One of them was Matthew 6:9. You probably know it: “Our Father, who art in heaven, hallowed be thy name. Thy kingdom come…”

When I first heard it, I thought it sounded cool. Thanking an omnipotent being for food and safety — it felt poetic. I didn’t focus into that too much though. If I’m honest, I just liked how the words sounded.

Later that year, I noticed how often that verse appeared in movies. I can’t remember which film it was — I was probably on a date — but the line resurfaced, and it stuck.

At the end of high school, I was gifted a necklace with a cross on it. I can’t remember who gave it to me though I’m quite sure I received it during a Secret Santa exchange. It was cheap, maybe five dollars at Pacific Mall, a place famous for knockoffs. Still, I liked it.
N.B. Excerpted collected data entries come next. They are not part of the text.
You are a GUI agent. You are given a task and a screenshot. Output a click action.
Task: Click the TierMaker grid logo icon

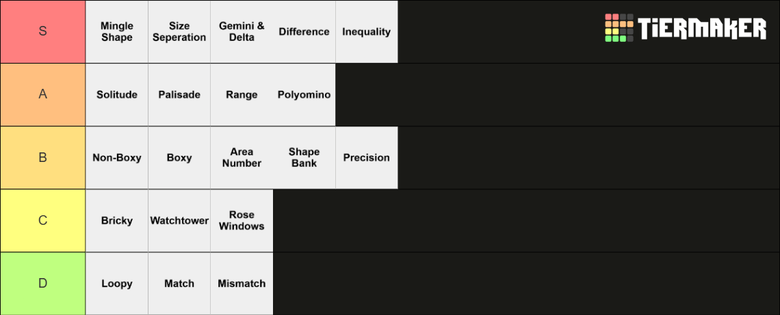point(619,28)
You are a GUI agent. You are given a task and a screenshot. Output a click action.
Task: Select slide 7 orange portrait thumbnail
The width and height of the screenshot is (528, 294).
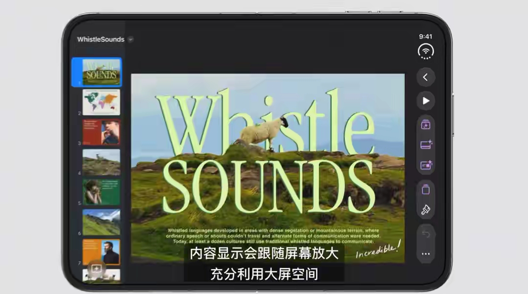tap(101, 252)
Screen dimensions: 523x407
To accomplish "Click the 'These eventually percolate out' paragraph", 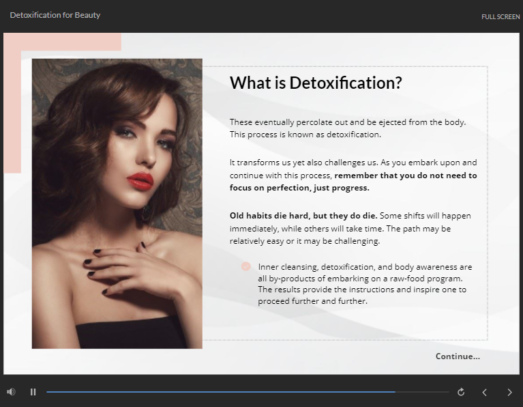I will tap(348, 128).
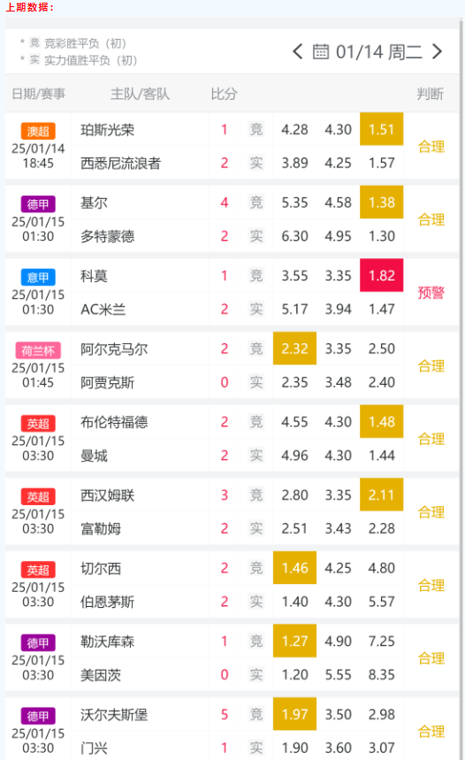Select the highlighted 2.32 odds for 阿尔克马尔

(294, 349)
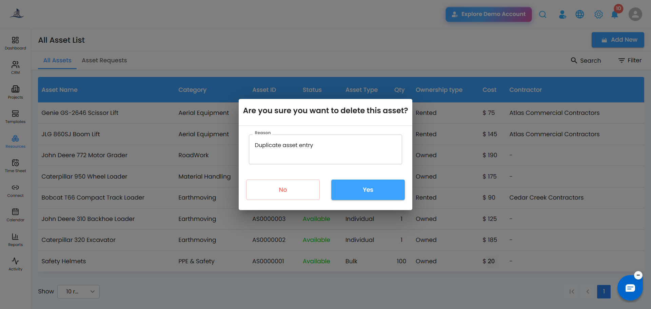Switch to the Asset Requests tab

pos(104,60)
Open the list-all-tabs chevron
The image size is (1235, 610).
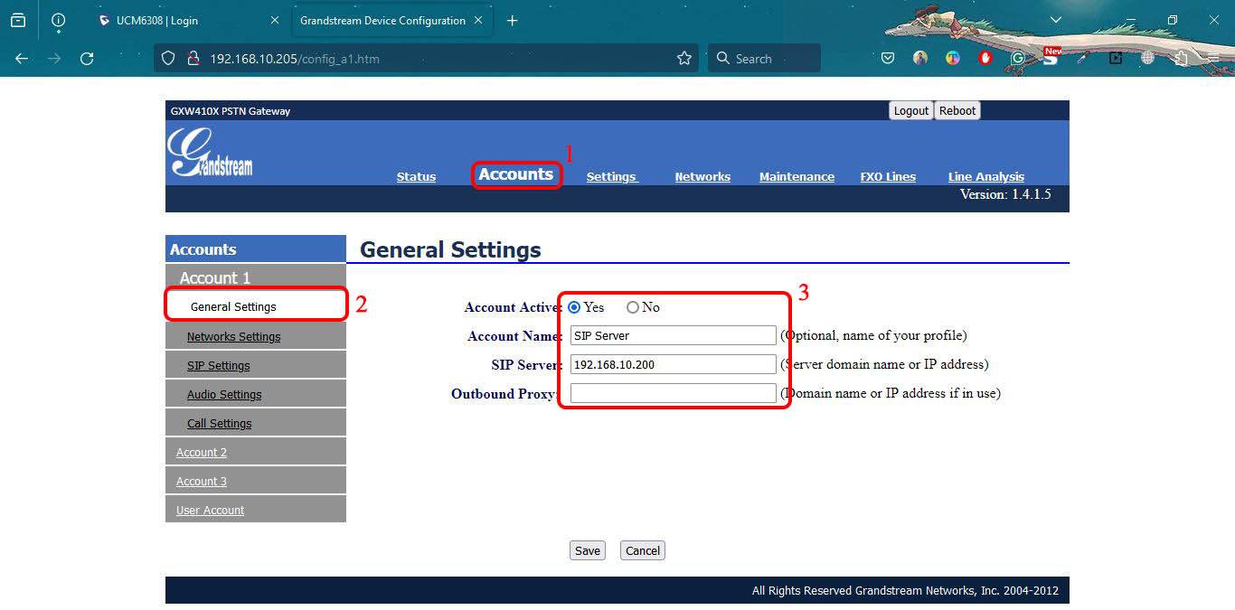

It was silver-colored, about the size of a toonie, and engraved with the same verse: Matthew 6:9.

Even though I wasn’t Christian, I wore it. It looked nice, and sometimes I’d catch myself fiddling with it, rereading the words. Eventually, I stopped noticing it at all. But it followed me into my first university exam.
I remember sitting next to LP, waiting for the timer to start. Phones were banned, so everyone just sat there, fidgeting. Out of boredom, I glanced at my necklace and reread the verse again — not out of faith, just habit.

Years later, I lost that necklace. But the verse came back to me right before my graduation recital, held in the Conrad Grebel Chapel — a small church that doubled as a concert space. In the washroom, someone had left a pamphlet from a Bible study group. There it was again: Matthew 6:9.

Each time that verse reappears, I’m reminded of the last time I saw it. It’s become a quiet marker of time — a constant through all the chaos. Each reappearance says, you’ve survived everything since the last time you read this. That thought alone is comforting.

The verse doesn’t make me feel like a better person before eternity. It doesn’t pull me out of my generational mindset. But it gives me a sense of steadiness — and sometimes that’s enough.

Generational thinking means there’s never stillness. There’s always something to do, someone to worry about, a future to prepare for. Chaos is the natural state of families, even one as small as mine. So if I can find even a sliver of constancy — in music, in words, or in a verse I don’t even fully believe in — I’ll take it.I’m sure not everyone of faith sees their religion this way. But for me, that’s what religion represents: a constant to return to. Something unchanging in a life that never stops moving. In the end, all these stories — about time, about loss, about searching — are personal. So maybe this says more about me than about God.
Either way, I don’t think I’m done with religion yet. I’m sure it’ll cross my path again, whether as a believer or just a bystander. We’ll see.